DC/NYC 1011: Return to the National Gallery

Eugène Boudin (French, 1824-1898) The Beach at Villerville, 1864 (above, detail).

It is always with great pleasure that I get back to DC and catch the latest in the great freebie museums. I got to resee the Chester Dale Collection with a lot less people.

I have read tons of artbooks and have read a lot of reviews, does anyone ever make the connection as to what might have happened had Boudin not befriended a young, aspiring caricaturist by the name of Claude Monet? I love seeing his paintings as much as those of Sisley’s, or Bazille’s for that matter. His smaller scale paintings along the beach, have wonderful beauty especially the skies. This one is no exception. There is so much freedom, it reminds me of the wonderful Constable sketches in the Fitzwilliam at Cambridge.

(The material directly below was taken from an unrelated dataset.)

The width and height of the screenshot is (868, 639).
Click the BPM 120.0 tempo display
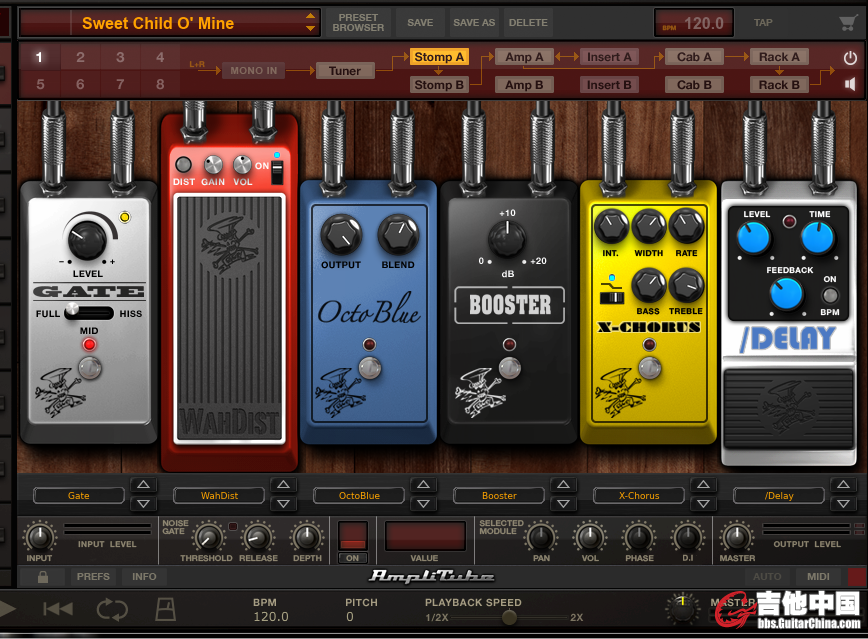pos(693,23)
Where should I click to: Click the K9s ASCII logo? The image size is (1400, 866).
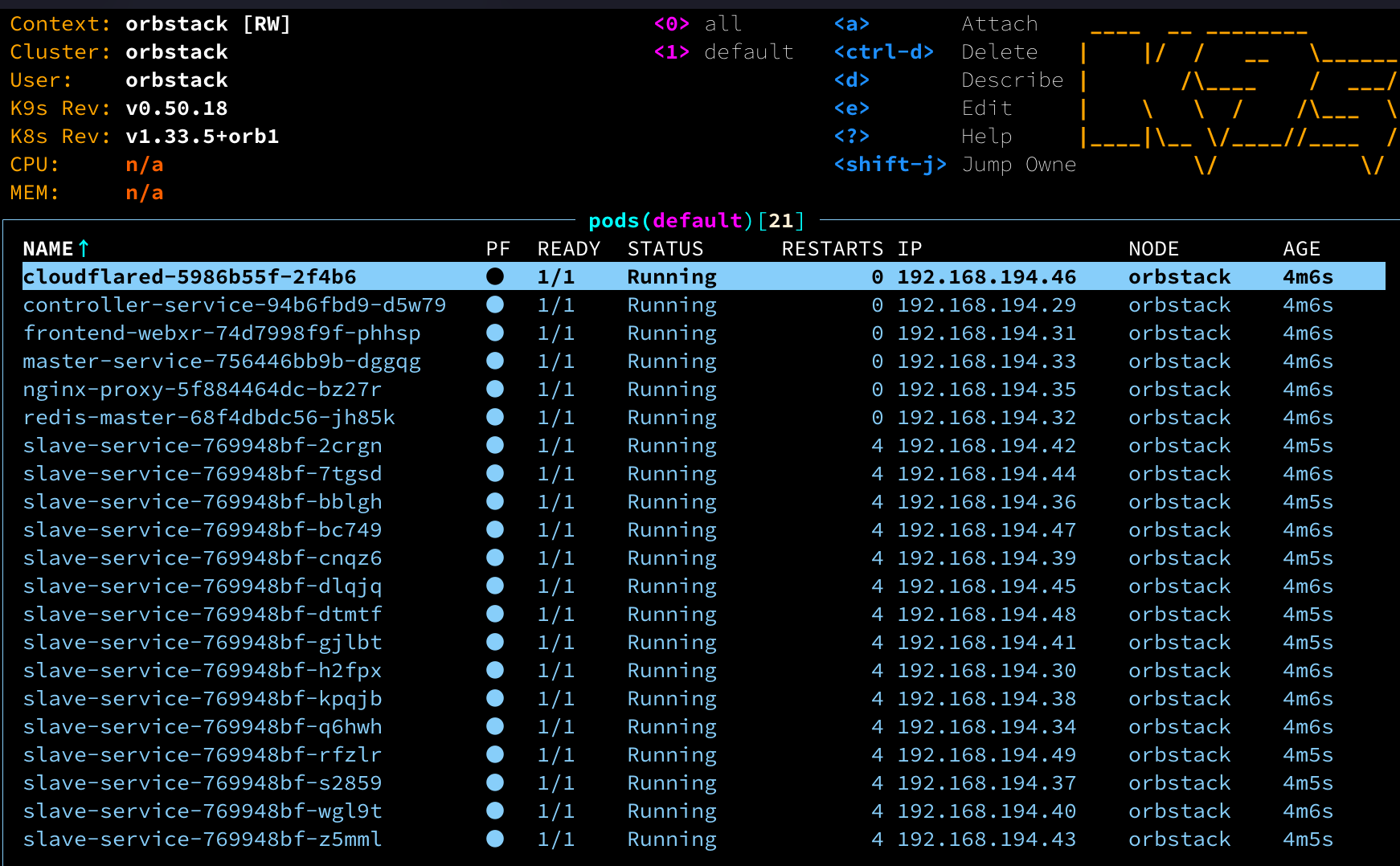pos(1238,96)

It is quite an amazing collection and this time, I saw even more than expected. They grouped paintings in two of the rooms to types almost, so you had many landscapes and portraits in one great room and another smaller room with the like of still lifes,

Georges Braque’s Still Life: The Table

maybe never to be seen again, like that. It reminded me of that wonderful year, that there was a Picasso and Matisse show by the Modern in Queens and you saw still lifes you had never seen, side by side.

Gauguin’s Brittany Landscape is like a beautiful tapestry

The amazing work of the great master Monet, Rouen Cathedral long before Warhol.

Modigliani’s Portrait of Madame Amádée painting and detail

Modigliani’s engaging Nude on a Blue Cushion

There is still the Matisse Cutouts which I had shown and recently updated

I was going to leave, and I remember it is the last day for the show Publishing Modernism: The Bauhaus in Print. As Pratt foundation was largely a figment of the Bauhaus, and since so much of design of the late 60s and early 70s were driven by the aesthetic, I would have a certain fondness for the Bauhaus.  In the mid-90s I began to get more engrossed in the politics, which is fascinating. As politics fueled the Bauhaus, as well as design.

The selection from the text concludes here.